I don't think you did or you would know that: yes I did ask, and get approval in MARCH with my parents to move back. My brother asked in OCTOBER.
I specifically said it in post 107: "My parents have now let him move back twice w/o any conditions. I was supposed to move back (finalized it in mar with them), and instead they let him come back(in Oct he decided to get a car instead a of a house loan), therefore I can't."

Quote:
This was not defined though. Leaves the reader to assume.
What wasn't defined? Types of support? Because, yes, I have had explained it several times, and give several examples. I have also stated a few examples of both my sister and brother getting benefits I didn't. Here is another one if you want: My parent's have always fully supported my sister in her college endeavors(not financially, they don't have the money to do that, but they fully encourage her), when they tell me its a waste for me to go. My sister only graduated High School 6seats higher than I did, so its not that I show a lack of academic acuity. Sister didn't decide what she was goin to college for until 2nd semester senior year.

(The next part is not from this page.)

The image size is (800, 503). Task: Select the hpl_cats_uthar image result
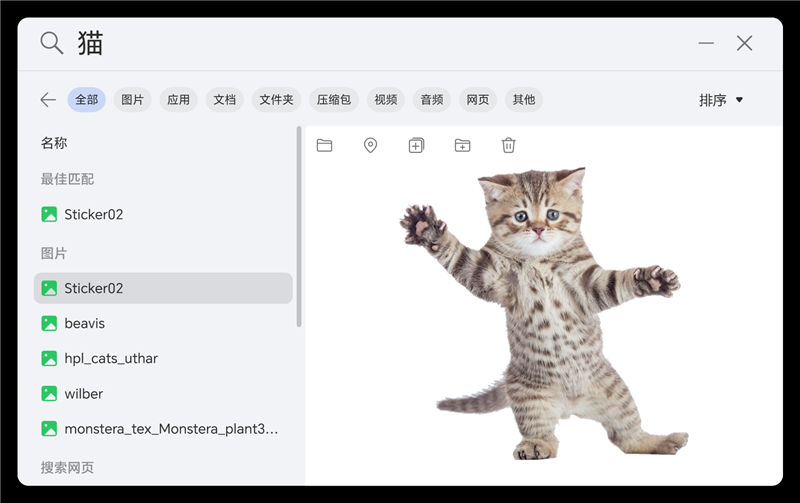point(111,358)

I knew what I wanted to go for up until 2nd semester senior year, their lack of encouragement probably contributed to my change of mind. Turns out, no matter what else I choode, they only have negative things to say about that as well.

Quote:
Again stressing financial support, yet repeatedly stating that is not what she is referring to.
Like I said Money doesn't equal love. I'm saying that when I NEED financial support, I don't get it, whereas my siblings do. I have done nothing worse than my older brother (I will say I don't mind my sister getting more, she is a saint) and yet he gets more. I have stated non-financial reasons, like them not letting me move back home. Yes its to save me money, but it wouldn't cost them (I have already said I'm paying rent). Them not supporting my want to go to college is another non-financial example I've cited. The financial reasons are just the more tangible and therefore easier to explain. Most of my issues with my parents is lack of financial because they don't believe I deserve it, which to me shows a lack of emotional support.

Quote:
This is what they are not doing? Well that begs a number of questions - Does she see them on Christmas and/or her birthday? Is this common practice in their family? Do they have the money? Do they consider cards and such a waste? I don't know these people at all or what their lives are like. I'm only basing my opinions on one side and although I feel bad for her that she is not happy, there is just too much information missing for me to draw any useful conclusions at all.

MTP, I am very sorry for your situation. I wish it were different and you could all get what you want/need from each other.
No, that I never said they were/weren't doing any of those things. Those were just examples. You read into the wrong things classic.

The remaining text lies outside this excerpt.